Re: Periodic Slowness on Solr Cloud
On 11/22/2013 10:01 AM, Shawn Heisey wrote: You can see how much the max heap is in the Solr admin UI dashboard - it'll be the right-most number on the JVM-Memory graph. On my 64-bit linux development machine with 16GB of RAM, it looks like Java defaults to a 4GB max heap. I have the heap size manually set to 7GB for Solr on that machine. The 6GB heap you have mentioned might not be enough, or it might be more than you need. It all depends on the kind of queries you are doing and exactly how Solr is configured. Followup: I would also recommend starting with my garbage collection settings.

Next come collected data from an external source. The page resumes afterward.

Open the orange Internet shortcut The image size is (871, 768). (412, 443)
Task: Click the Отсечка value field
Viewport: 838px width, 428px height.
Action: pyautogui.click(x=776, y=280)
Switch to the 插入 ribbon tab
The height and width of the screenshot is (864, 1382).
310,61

This wiki page is linked on the wiki page I've already given you. http://wiki.apache.org/solr/ShawnHeisey#GC_Tuning You might need a script to start Solr. There is also a redhat-specific init script on that wiki page. I haven't included any instructions for installing it. Someone who already knows about init scripts won't have much trouble getting it working on a redhat-derived OS, and someone who doesn't will need extensive instructions or an install script, neither of which has been written. Thanks, Shawn
Re: Periodic Slowness on Solr Cloud
Thanks so much Shawn, I think you (and others) are completely right about this being heap and GC related. I just did a test while not indexing data and the same periodic slowness was observable. On to GC/Memory Tuning! Many Thanks! -Dave On Fri, Nov 22, 2013 at 12:09 PM, Shawn Heisey s...@elyograg.org wrote: On 11/22/2013 10:01 AM, Shawn Heisey wrote: You can see how much the max heap is in the Solr admin UI dashboard - it'll be the right-most number on the JVM-Memory graph. On my 64-bit linux development machine with 16GB of RAM, it looks like Java defaults to a 4GB max heap. I have the heap size manually set to 7GB for Solr on that machine. The 6GB heap you have mentioned might not be enough, or it might be more than you need. It all depends on the kind of queries you are doing and exactly how Solr is configured. Followup: I would also recommend starting with my garbage collection settings. This wiki page is linked on the wiki page I've already given you. http://wiki.apache.org/solr/ShawnHeisey#GC_Tuning You might need a script to start Solr. There is also a redhat-specific init script on that wiki page. I haven't included any instructions for installing it. Someone who already knows about init scripts won't have much trouble getting it working on a redhat-derived OS, and someone who doesn't will need extensive instructions or an install script, neither of which has been written. Thanks, Shawn
Re: Periodic Slowness on Solr Cloud
You mentioned earlier that you are not setting -Xms/-Xmx; the values actually in use would then depend on the Java version, whether you're running 32- or 64-bit Java, whether Java thinks your machines are servers, and whether you have specified the -server flag – and possibly a few other things. What do you get if you run the command below? java -XX:+PrintFlagsFinal -version (Ref: http://stackoverflow.com/questions/3428251/is-there-a-default-xmx-setting-for-java-1-5 for details; I stole the incantation above from that location, but there are more complete examples of how it could be used there.) Note: you need to adjust the command line so that it uses the same java version as the one you're using, and also add whatever JRE-modifying parameters that you use when starting Solr. On 22 Nov 2013, at 18:12 , Dave Seltzer dselt...@tveyes.com wrote: Thanks so much Shawn, I think you (and others) are completely right about this being heap and GC related. I just did a test while not indexing data and the same periodic slowness was observable. On to GC/Memory Tuning!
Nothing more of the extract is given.